EXTRACTED TEXT -
First off, it must be said that this film cannot and will not hope to replace the 1959 one that had Charlton Heston play the titular character. That movie, stretched over almost four hours was epic in every sense. But Huston does do a pretty decent job of essaying the role of Ben Hur with a degree of conviction. Kebbell's Messala is suitably nasty, as he treacherously turns upon Ben Hur, motivated by silly and petty reasons.
The other key characters - Ben Hur's wife Esther (Boniadi) and mother Naomi (Zurer) - also put in a convincing show. But you might end up wishing that the both of them got a bit more screen time. Ben-Hur takes its time to build up. Indeed the first half takes its time to gather pace. But the second half is where the action really gets going. It's almost like the movie suddenly shifts from first to fourth gear. Ben Hur is made to serve as a slave on a Roman galley. He is then rescued by Ilderim (Freeman) after being shipwrecked and rebuilds his life. Incidentally, a naval battle scene also deserves note, for it is quite nicely rendered. And the famed chariot race itself, where Messala and Ben Hur take each other on, makes this movie worthwhile. The intensity of that spectacle, combined with the awesome scale and majesty of the amphitheater, is beautifully done. It is literally edge-of-the-seat stuff.

WHAT TO PRODUCE -
Answer these questions from the Ben-Hur review:
1. According to the review, roughly how long did the 1959 film run?
2. Who rescues Ben Hur after the shipwreck?
3. Which two characters face each other in the chariot race?
The entries here were taken from a separate source.

[Data on locating visible targets]
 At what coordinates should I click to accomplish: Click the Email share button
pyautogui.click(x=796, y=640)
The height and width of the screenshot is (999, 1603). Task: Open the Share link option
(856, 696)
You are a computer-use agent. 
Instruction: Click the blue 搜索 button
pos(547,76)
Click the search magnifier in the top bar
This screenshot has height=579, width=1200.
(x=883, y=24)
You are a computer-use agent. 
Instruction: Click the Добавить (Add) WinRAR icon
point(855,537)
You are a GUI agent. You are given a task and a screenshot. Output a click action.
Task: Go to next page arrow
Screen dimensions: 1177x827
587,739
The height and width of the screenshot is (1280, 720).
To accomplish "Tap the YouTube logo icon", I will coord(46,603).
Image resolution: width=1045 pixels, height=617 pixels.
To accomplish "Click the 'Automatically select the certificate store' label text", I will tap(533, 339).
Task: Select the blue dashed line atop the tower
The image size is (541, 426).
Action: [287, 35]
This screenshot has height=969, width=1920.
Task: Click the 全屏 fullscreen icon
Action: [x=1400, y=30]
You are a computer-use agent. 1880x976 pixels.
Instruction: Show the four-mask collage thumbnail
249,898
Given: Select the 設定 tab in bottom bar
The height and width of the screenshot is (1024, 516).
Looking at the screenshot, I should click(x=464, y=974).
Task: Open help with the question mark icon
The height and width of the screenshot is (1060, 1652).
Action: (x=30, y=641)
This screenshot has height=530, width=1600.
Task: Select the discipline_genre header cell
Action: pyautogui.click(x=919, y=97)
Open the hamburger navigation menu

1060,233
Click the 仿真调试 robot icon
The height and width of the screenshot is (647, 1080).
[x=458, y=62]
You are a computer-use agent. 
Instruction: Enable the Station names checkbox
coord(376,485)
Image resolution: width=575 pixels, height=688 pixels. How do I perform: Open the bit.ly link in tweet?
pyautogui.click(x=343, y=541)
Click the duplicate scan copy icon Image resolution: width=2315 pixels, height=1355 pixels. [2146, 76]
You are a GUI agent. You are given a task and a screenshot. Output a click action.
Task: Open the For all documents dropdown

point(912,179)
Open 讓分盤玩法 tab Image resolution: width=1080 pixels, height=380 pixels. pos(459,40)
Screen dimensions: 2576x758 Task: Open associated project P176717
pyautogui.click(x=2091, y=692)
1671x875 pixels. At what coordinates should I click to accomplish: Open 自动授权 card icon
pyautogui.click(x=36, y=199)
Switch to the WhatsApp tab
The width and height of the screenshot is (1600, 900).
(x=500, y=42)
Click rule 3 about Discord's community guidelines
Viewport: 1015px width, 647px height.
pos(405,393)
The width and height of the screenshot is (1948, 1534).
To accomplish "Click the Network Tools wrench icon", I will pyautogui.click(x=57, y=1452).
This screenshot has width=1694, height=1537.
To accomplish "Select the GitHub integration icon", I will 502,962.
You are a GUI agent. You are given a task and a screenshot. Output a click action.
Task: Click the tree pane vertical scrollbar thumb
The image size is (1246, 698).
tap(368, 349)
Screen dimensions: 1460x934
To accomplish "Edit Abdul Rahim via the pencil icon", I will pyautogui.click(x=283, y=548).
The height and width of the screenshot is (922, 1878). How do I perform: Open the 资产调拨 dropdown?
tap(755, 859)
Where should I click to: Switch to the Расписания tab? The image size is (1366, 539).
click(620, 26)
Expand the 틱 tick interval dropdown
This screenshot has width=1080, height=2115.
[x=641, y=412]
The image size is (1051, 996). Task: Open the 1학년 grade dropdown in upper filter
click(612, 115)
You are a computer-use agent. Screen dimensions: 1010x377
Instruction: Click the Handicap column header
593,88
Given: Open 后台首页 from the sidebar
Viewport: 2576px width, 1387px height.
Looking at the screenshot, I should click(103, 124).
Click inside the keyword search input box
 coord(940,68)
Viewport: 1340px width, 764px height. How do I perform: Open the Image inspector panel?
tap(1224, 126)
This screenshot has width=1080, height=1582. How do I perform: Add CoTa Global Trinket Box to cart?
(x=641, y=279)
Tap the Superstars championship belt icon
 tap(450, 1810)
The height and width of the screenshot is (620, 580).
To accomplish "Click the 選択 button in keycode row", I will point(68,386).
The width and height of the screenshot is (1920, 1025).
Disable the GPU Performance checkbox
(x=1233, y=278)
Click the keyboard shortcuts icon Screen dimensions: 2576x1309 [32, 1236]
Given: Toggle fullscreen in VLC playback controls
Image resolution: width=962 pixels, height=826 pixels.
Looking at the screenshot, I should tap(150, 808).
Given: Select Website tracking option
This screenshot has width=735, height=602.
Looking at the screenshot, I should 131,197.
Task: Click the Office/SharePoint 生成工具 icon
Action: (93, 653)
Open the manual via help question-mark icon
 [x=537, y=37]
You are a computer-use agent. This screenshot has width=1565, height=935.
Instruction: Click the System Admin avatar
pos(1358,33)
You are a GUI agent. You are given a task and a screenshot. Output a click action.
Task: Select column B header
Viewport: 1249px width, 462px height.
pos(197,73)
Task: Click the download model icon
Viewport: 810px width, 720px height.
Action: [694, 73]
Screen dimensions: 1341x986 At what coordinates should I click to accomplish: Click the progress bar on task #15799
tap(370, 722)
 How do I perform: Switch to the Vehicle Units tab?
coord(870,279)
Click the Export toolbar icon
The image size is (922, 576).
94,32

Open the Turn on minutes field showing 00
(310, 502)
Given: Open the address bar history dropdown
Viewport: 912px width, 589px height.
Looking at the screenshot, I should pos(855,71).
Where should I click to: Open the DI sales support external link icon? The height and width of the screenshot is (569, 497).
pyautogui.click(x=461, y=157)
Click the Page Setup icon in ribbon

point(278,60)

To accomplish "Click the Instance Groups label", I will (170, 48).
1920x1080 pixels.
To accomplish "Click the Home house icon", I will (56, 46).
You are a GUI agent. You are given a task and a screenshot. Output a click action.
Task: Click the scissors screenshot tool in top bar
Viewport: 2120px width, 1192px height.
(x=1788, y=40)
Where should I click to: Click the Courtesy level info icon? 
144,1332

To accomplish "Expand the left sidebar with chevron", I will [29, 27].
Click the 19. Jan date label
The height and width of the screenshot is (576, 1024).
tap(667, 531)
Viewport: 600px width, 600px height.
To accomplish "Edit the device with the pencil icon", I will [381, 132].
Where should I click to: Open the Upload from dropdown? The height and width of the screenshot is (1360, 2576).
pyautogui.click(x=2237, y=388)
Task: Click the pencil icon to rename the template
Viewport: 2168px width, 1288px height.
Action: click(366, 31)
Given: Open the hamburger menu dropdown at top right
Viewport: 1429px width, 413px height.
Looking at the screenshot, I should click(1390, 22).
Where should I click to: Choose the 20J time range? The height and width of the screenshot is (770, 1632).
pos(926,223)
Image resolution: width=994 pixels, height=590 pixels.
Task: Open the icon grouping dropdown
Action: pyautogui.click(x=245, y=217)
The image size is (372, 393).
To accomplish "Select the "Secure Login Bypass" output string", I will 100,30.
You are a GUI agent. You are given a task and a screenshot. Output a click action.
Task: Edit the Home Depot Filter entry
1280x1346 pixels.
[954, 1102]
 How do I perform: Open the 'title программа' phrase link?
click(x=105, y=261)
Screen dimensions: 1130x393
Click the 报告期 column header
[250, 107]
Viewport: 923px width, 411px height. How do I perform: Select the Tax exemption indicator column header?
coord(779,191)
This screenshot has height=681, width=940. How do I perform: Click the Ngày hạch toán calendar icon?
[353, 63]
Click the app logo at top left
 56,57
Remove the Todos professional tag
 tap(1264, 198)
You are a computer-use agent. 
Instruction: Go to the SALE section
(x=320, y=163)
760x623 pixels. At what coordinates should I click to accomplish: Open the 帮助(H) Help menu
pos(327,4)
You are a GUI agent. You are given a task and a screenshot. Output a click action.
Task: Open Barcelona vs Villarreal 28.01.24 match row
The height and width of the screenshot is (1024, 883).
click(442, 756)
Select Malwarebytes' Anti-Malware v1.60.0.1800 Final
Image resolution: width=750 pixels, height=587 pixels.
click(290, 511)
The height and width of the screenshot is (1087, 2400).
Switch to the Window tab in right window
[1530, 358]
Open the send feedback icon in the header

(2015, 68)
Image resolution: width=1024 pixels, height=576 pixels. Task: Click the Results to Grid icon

RIGHT ANSWER -
1. Almost four hours.
2. Ilderim (Freeman).
3. Messala and Ben Hur.